The thermal-hydraulic model is based on three partial differential equations that describe the conservation of mass, energy and momentum for the water liquid/vapor mixture and the interaction of the two-phase coolant with the system structures. Optionally, a fourth equation can be added which tracks the vapor mass separately and which, along with the correlations for vapor generation and slip ratio, replaces the subcooled quality and quality/void fraction correlations, needed by the homogeneous model.
In each coolant channel, the one-dimensional (z) fluid dynamics equations in the vertical direction as well as the one-dimensional (r) equation in the horizontal direction that models the heat transfer in solid structures are approximated by finite differences.
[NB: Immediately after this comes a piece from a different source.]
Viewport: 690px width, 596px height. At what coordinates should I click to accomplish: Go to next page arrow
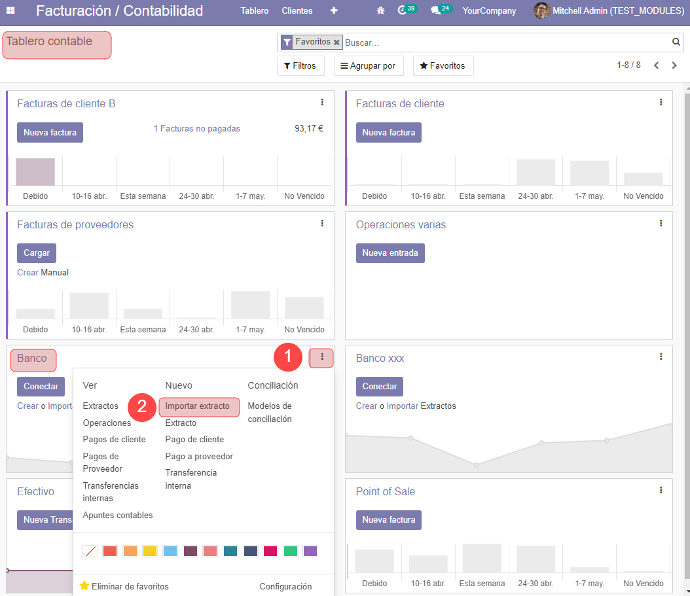pos(675,65)
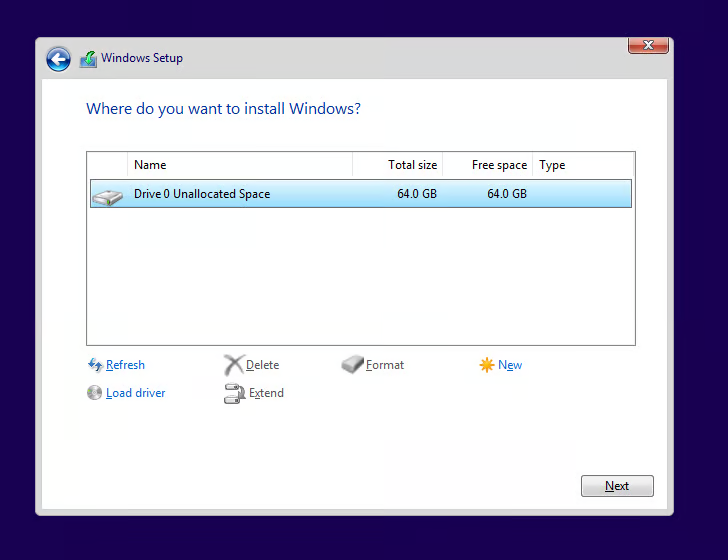Choose the Delete text link

point(262,365)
The resulting equations for hydrodynamic phenomena form a system of coupled nonlinear equations that are solved by the original upflow scheme (when no reverse flow is predicted) or by a Newton-Raphson iteration procedure. The heat-transfer equations in the solid structures are treated implicitly. Moreover, a full boiling curve is provided, comprising the basic heat-transfer regimes, each represented by a set of optional correlations for the heat-transfer coefficient between a solid surface and the coolant bulk.
The neutronic module is based on the Analytical Nodal Method (ANM) for two-group neutron diffusion equation in three-dimensional cartesian geometry, developed by A. F. Henry and his coworkers at MIT, which approximates the diffusion equation by analytical formulae that are exact in one dimension and solves the resulting nodal equations for node-averaged fluxes and directional leakages by a triple level of iteration.
The cross-sections and the discontinuity factors correcting for homogenisation errors are updated for thermal (fuel temperature) and thermal-hydraulic feedback (coolant temperature and density) and, also, for dilute Boron effect, either by applying temperature and density coefficients (quadratic at the most) or by interpolating in input multiple-entry libraries of reference values.